If you don't follow this schedule, if you opt out and don't take the required extra-curriculars or get a B in Algerba 2A/Geometry instead of an A, you're viewed as a loser. You're on the path to becoming a nobody in life. You're nothing.

So kids opt out by getting shit grades, playing video games, doing drugs, and some have serious mental issues and end up killing themselves. The adults then all get up in a panic. The teachers make long speeches about how they're here to help. The parents go to meetings and undertake inane measures such as posting guards at Caltrain, which doesn't really do anything.

Meanwhile, nothing changes. The teachers continue to assign an insane academic load, and give no room to the kids to breathe with the endless homework assignments. The parents continue pressuring their kids, because "yeah that other kid killed himself, but surely that won't happen to my child. My child will grow up to be smart happy and ambitious like me..."

... right?




Extracurriculars should be radically optional, especially if the kids are actually doing homework until midnight. that's just not enough zone out time.

With my own kids, if they didn't absolutely love something, I always recommended them to drop it. They both found one, maybe two things that they loved and added value, and that seems to have worked out.

One of them made a living for a span of time talking college student who grew up that way off the proverbial ledge when it all melted down. But she'd also had enough freedom to e-publish a book by the time she was 12.

Growing up, the people that over-regimented their children's live were called "Colonel von Trapp" by my parents, in my presence, possibly to their face.


>The parents continue pressuring their kids, because "yeah that other kid killed himself, but surely that won't happen to my child. My child will grow up to be smart happy and ambitious like me..."

That's what they think, yes. But from my own experience, environments like this cultivate a uniquely desperate sort of ambition -- they manufacture people who cannot fathom achieving anything less than what their parents have.

Something different isn't merely an alternative path. Instead, it's abject failure and a crisis of identity.

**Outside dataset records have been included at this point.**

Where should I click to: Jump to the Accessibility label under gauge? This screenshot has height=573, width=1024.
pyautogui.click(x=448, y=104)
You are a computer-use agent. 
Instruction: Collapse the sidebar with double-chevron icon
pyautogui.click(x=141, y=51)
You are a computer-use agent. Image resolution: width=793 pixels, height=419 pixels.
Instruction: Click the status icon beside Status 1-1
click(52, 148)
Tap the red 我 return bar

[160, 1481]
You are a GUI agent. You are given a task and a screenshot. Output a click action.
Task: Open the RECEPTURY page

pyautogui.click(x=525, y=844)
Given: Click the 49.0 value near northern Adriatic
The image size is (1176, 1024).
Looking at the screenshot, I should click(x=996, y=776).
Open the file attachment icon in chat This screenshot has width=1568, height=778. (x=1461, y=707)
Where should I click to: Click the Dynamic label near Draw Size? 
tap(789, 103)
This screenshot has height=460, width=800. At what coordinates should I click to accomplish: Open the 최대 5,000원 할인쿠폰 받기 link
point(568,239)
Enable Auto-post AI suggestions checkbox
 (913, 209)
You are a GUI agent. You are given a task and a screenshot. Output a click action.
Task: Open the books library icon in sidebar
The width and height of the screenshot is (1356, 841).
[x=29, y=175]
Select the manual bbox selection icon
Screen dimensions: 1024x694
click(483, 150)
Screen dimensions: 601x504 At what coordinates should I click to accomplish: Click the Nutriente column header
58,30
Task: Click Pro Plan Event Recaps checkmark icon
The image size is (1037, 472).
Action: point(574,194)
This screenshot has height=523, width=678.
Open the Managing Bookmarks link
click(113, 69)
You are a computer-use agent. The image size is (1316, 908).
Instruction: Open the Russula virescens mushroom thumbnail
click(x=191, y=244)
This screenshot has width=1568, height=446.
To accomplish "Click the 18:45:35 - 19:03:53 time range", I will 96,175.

I wasn't particularly well-adjusted coming out of a secondary school pressure-cooker, but after struggling with alcohol addiction for a while eventually managed to chart my own course.

It's tragic that some teenagers take their own lives before they have that chance.


I think you're right.


turn on....tune in.....drop out....


> The teachers make long speeches about how they're here to help.

A lecture I was listening to once mentioned how this was akin to asking how much sugar one should add to turn the ocean sweet.